I remarked earlier this week that the U.S. military needs not sledgehammers (i.e nuclear weapons and other massively destructive devices), but jeweler's screwdrivers. This is the direction that the U.S. military is going. Several of its new initiatives are designed to make ordinance smaller. While huge new bombs, like the 21,000 pound MOAB ("mother of all bombs") may make headlines, many of the new military developments are working on another problem. Bombs that are too big will destroy more than what you want or need to destroy.
One of these developments is the Viper Strike missile. Designed to be about half the size of the Hellfire missiles which are now used on Predator drones and originally designed as a helicopter borne anti-tank missile, the new Viper Strike missiles are designed to provide close air support to troops in urban settings, allowing them to blow up a room in a house without destroying the whole house, or to blow up a truck without destroying the trailer.
Another is the concrete bomb (September 15, 2005 entry). This is a laser guided or "smart" bomb filled with concrete instead of explosives. Why? So that the Air Force can hit targets like anti-aircraft weapons in urban neighborhoods, while avoiding civilian casualties, or destroy single spans of bridges, without ruining the entire bridge, so that the bridge can be more swiftly rebuilt when hostilities are over.

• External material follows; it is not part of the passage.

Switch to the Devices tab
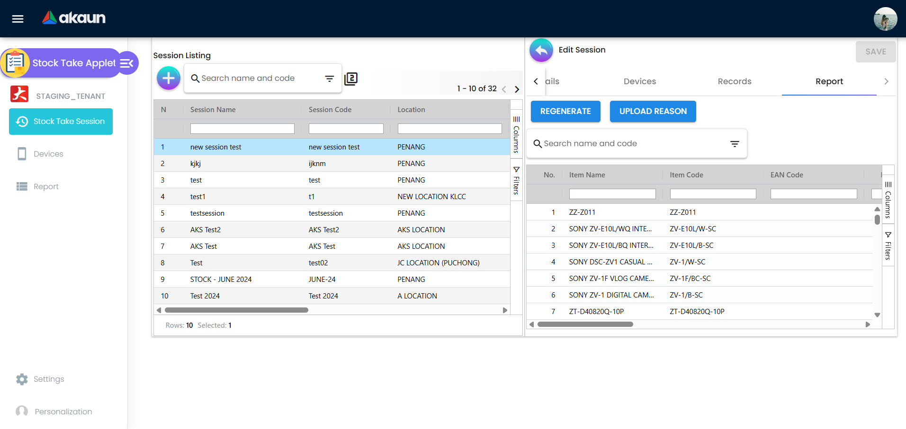The width and height of the screenshot is (906, 429). click(x=639, y=81)
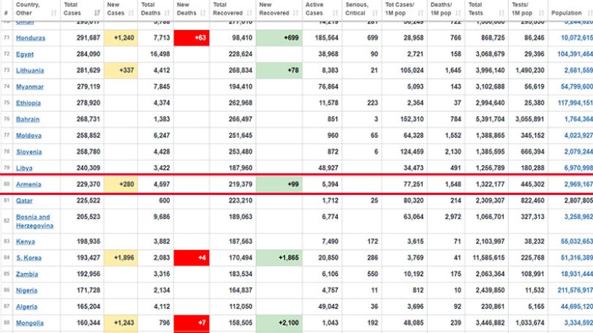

A third development along these lines is the small diameter bomb, a 250 pound "smart bomb" that fills a gap left in the usual array of 500 to 2000 pound bombs, again allowing more precision. The new F-22 fighter, which will have the smallest bomb payload of any combat plane in the U.S. Air Force or Navy when it enters service, is designed with these in mind.
The military isn't going to stop making larger weapons. But, the military is shifting from primarily planning for all out war against another superpower with a host of heavily armed allies, to preparing for small conventional wars against less heavily armed foes at locations around the world, and is deciding that it has different military needs as a result.